Tekstfragment:
Mbo’ers worden behandeld als tweederangsstudenten. Dat is oneerlijk én dom
Mijn leeftijdsgenoten zijn op twee verschillende planeten te vinden. Op de eerste planeet heeft een dikke meerderheid het ouderlijk huis verlaten.* Met name studenten aan de universiteit zijn vertrokken naar steden, groot of knus, op zoek naar zelfstandigheid en avontuur. Daar wonen ze op plekken zoals Campus Uilenstede in Amstelveen, met 3.400 studenten.*
Zodra ze arriveren, zijn ze overal welkom: van de kroeg tot de studentenvereniging. Ze studeren in stijlvolle bibliotheken, midden in de stad. Overal waar ze komen krijgen ze korting, van kappers tot sportclubs.

Getoonde gegevens:
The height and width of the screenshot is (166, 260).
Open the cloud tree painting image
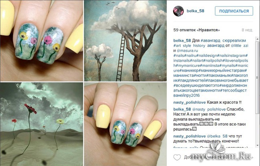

Opdrachten:
1. Schrijf het stuk over mbo'ers opnieuw van "Mbo’ers worden behandeld" tot en met "kappers tot sportclubs.". Zet daarbij overal "café" in plaats van "kroeg".
2. Hoeveel studenten wonen er volgens het stuk over mbo'ers op Campus Uilenstede in Amstelveen?

Antwoorden:
1.
Mbo’ers worden behandeld als tweederangsstudenten. Dat is oneerlijk én dom
Mijn leeftijdsgenoten zijn op twee verschillende planeten te vinden. Op de eerste planeet heeft een dikke meerderheid het ouderlijk huis verlaten.* Met name studenten aan de universiteit zijn vertrokken naar steden, groot of knus, op zoek naar zelfstandigheid en avontuur. Daar wonen ze op plekken zoals Campus Uilenstede in Amstelveen, met 3.400 studenten.*
Zodra ze arriveren, zijn ze overal welkom: van de café tot de studentenvereniging. Ze studeren in stijlvolle bibliotheken, midden in de stad. Overal waar ze komen krijgen ze korting, van kappers tot sportclubs.

2. 3.400 studenten.